GOAL OF THE EXERCISE: Can you rewrite the stretch of records from the line containing "Given: Select the Male gender radio button" through the end, substituting "option button" for "radio button" and leaving everything else unchanged? Omit the pictures.

— Start THE RECORDS —

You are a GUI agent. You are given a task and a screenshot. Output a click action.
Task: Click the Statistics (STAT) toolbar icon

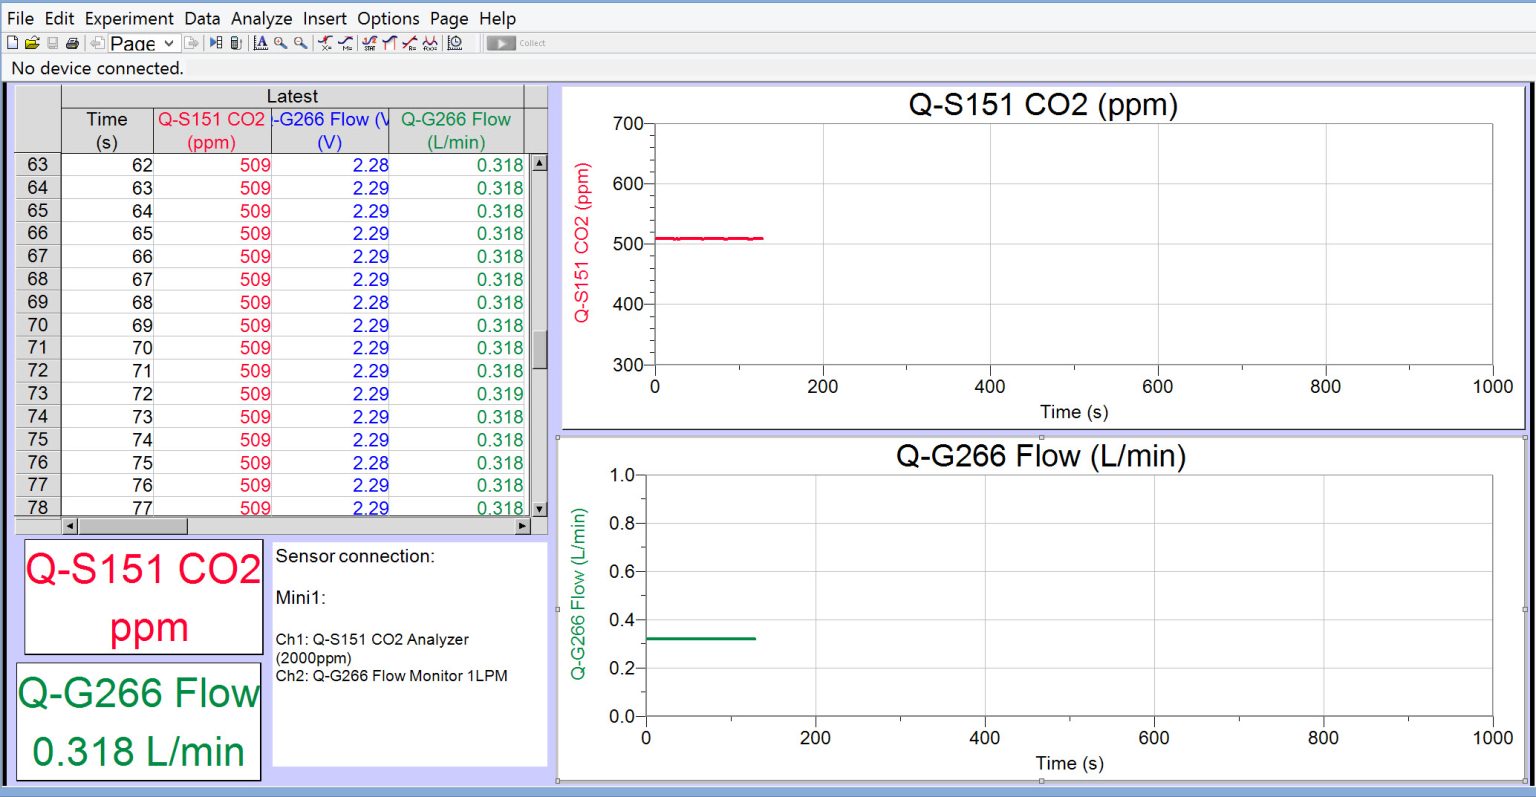pyautogui.click(x=369, y=43)
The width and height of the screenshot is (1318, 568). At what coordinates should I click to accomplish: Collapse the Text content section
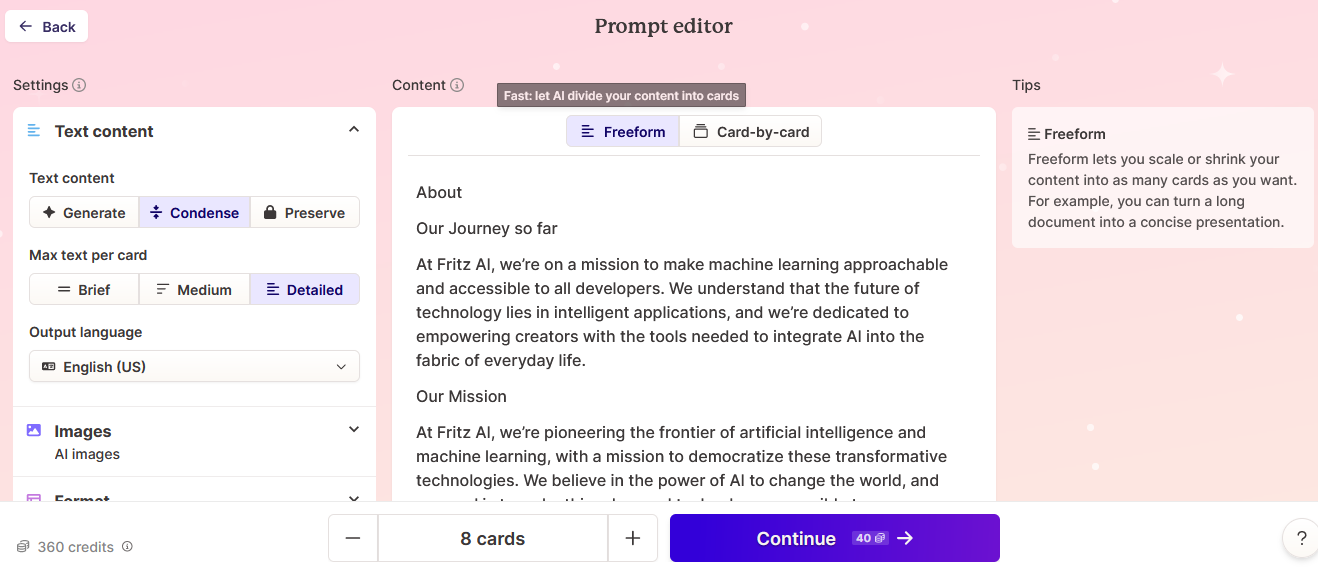(353, 130)
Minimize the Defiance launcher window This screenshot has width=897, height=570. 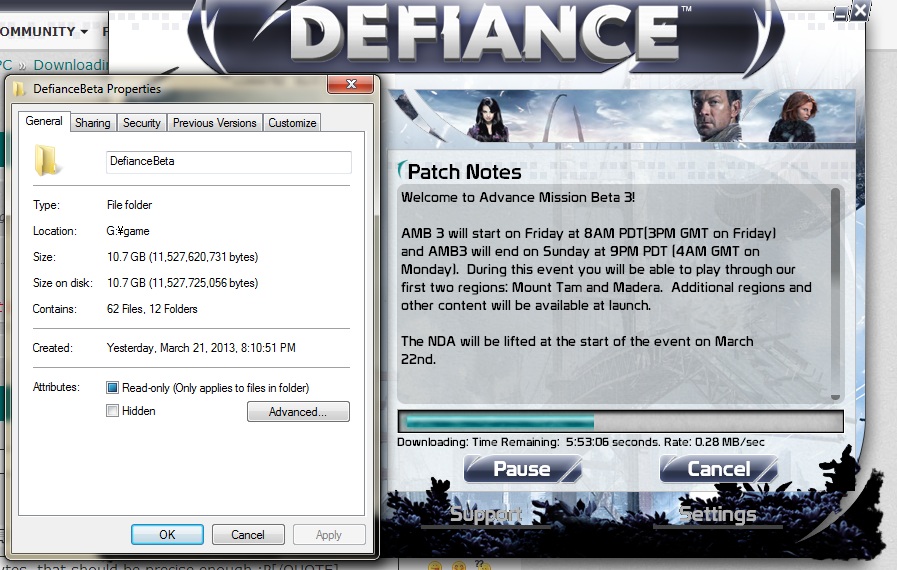pos(840,14)
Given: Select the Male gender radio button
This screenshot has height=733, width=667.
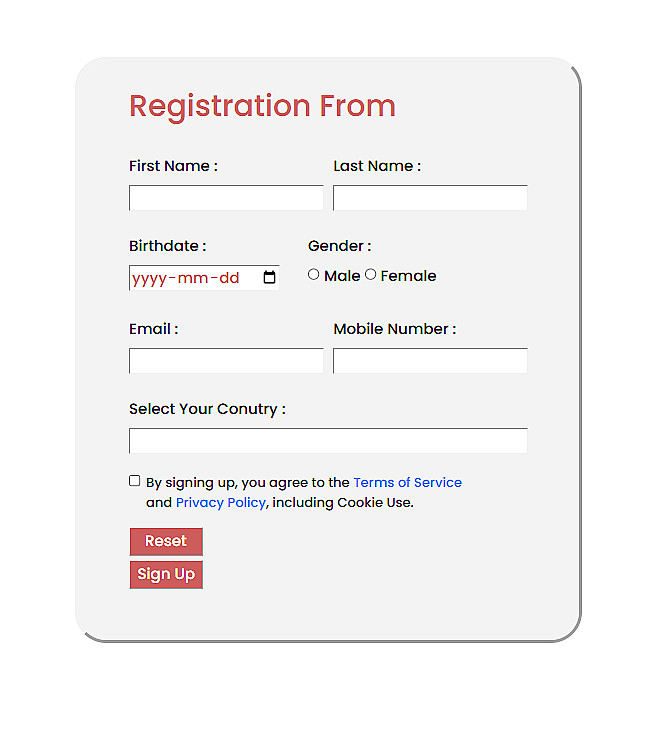Looking at the screenshot, I should [x=314, y=274].
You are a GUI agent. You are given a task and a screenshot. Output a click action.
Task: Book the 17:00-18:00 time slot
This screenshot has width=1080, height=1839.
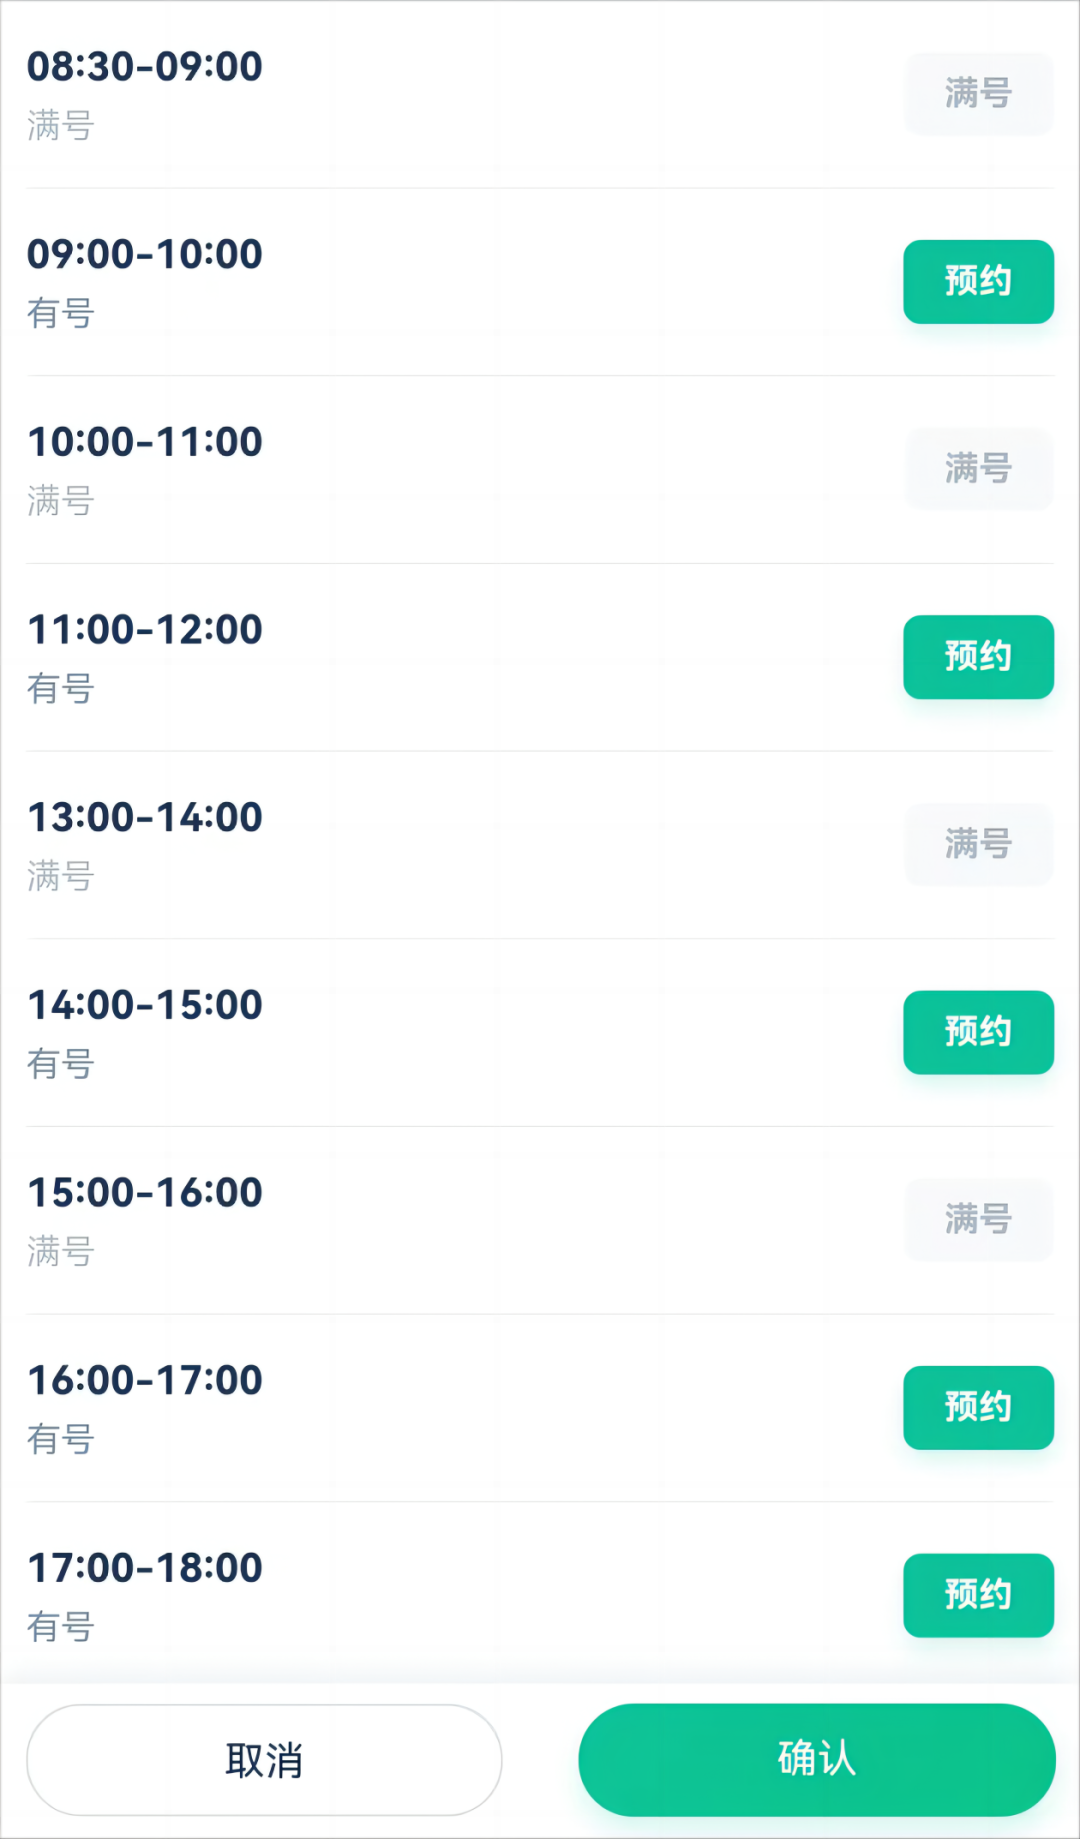click(978, 1595)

— End THE RECORDS —

OUTPUT OF THE EXERCISE:
Given: Select the Male gender option button
This screenshot has height=733, width=667.
Looking at the screenshot, I should [x=314, y=274].
You are a GUI agent. You are given a task and a screenshot. Output a click action.
Task: Book the 17:00-18:00 time slot
This screenshot has width=1080, height=1839.
click(978, 1595)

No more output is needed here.